According to financial authorities and the financial industry on June 16, the Financial Supervisory Service convened a closed-door meeting at 3 p.m. at its Yeouido headquarters, summoning vice presidents in charge of household loans from 20 banks and requesting cooperation in the voluntary management of household loans.
At the meeting, Park Chunghyun, Deputy Governor for Banks at the Financial Supervisory Service, emphasized to the banks the importance of managing household loans voluntarily through "non-price measures." This means that banks should not suppress loan demand by raising additional interest rates, but rather manage the total amount of loans through loan screening or loan methods.
The most representative example is the reduction of mortgage loan maturities. Previously, some commercial banks had extended maturities to 40 years. When loan maturities are extended, the burden of principal and interest repayment decreases, which increases borrowers' capacity for loans. As housing prices have soared recently and household loans have surged, banks plan to reduce mortgage loan maturities back to 30 years. Shortening loan maturities increases the repayment burden, which in turn leads to adjustments in loan amounts.

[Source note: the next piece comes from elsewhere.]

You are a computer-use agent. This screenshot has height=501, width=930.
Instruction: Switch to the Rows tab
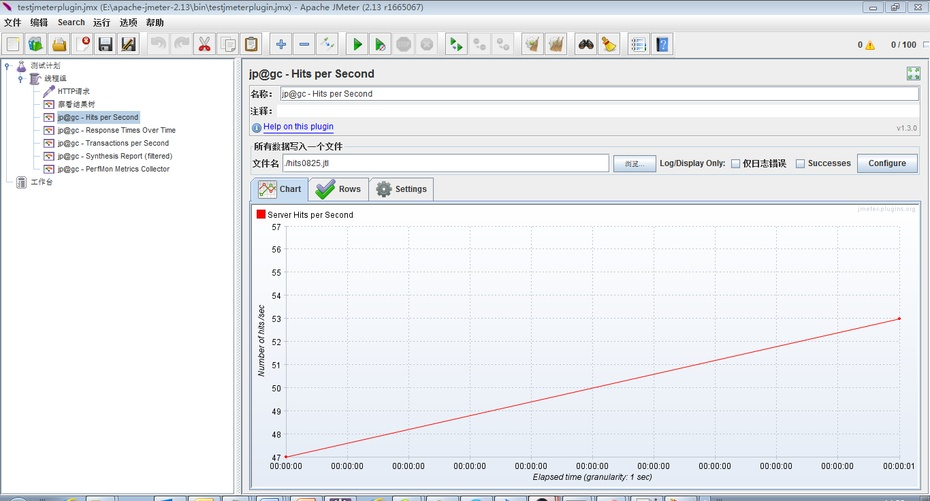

The Financial Supervisory Service also plans to inspect the status of voluntary management reported by banks at the beginning of the year. It will examine whether there have been any cases where loans were approved by circumventing regulations such as gap investment. Major commercial banks have suspended "jeonse loans with ownership transfer conditions" in Seoul to prevent their use for gap investment and have tightened conditions such as "trust registration cancellation." The Financial Supervisory Service plans to conduct both written and on-site inspections to ensure these measures are being properly implemented.
The reason the Financial Supervisory Service is frequently summoning bank vice presidents is that it believes loan management is currently the only means to immediately curb the overheated rise in Seoul housing prices. Real estate supply measures are mid- to long-term policies, and tax regulation options cannot be implemented right away, so the authorities intend to control loans to dampen the real estate boom.

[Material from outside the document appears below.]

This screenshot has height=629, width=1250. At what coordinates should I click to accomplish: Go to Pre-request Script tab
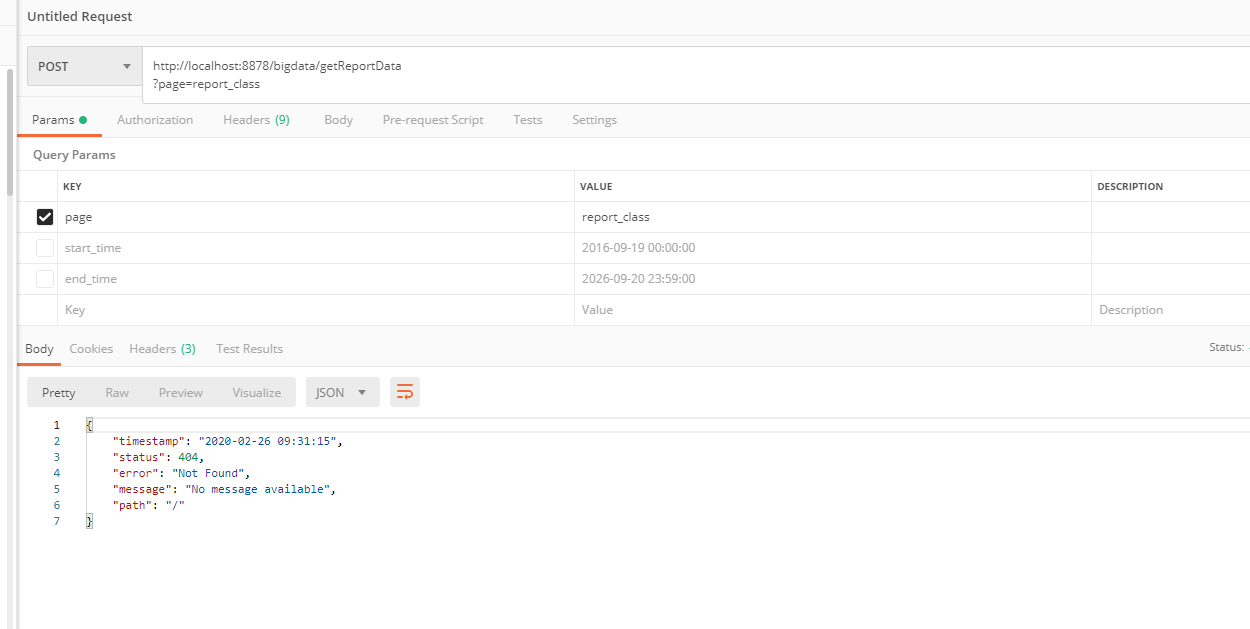(x=433, y=120)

In fact, household loans across all financial sectors surged by 6 trillion won in May compared to the previous month. This is the largest increase in seven months since the 6.5 trillion won rise in October last year. Household loans this month are also significant. For the five major banks (KB Kookmin, Shinhan, Hana, Woori, NH Nonghyup), the outstanding balance of household loans from June 1 to 13 increased by 2.7609 trillion won compared to the previous month.

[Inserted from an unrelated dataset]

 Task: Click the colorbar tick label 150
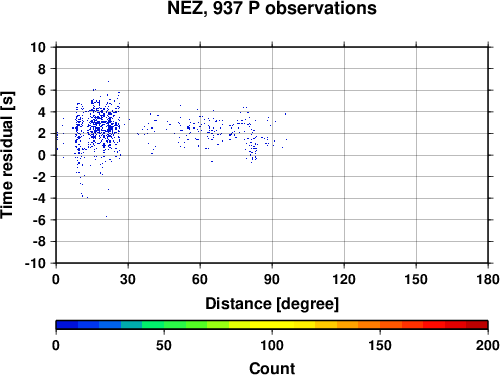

However, the banking sector expects the rapid increase in household loans to subside somewhat after July. A vice president from one of the five major commercial banks explained, "Some banks lowered their additional interest rates following the base rate cut in February, which led to increased loan demand and a rise in household loans, or a surge in group loans contributed to the increase in household loans."
He added, "Since it takes one to two months from loan screening to approval for mortgage loans, the surge in loans is expected to slow down starting in July."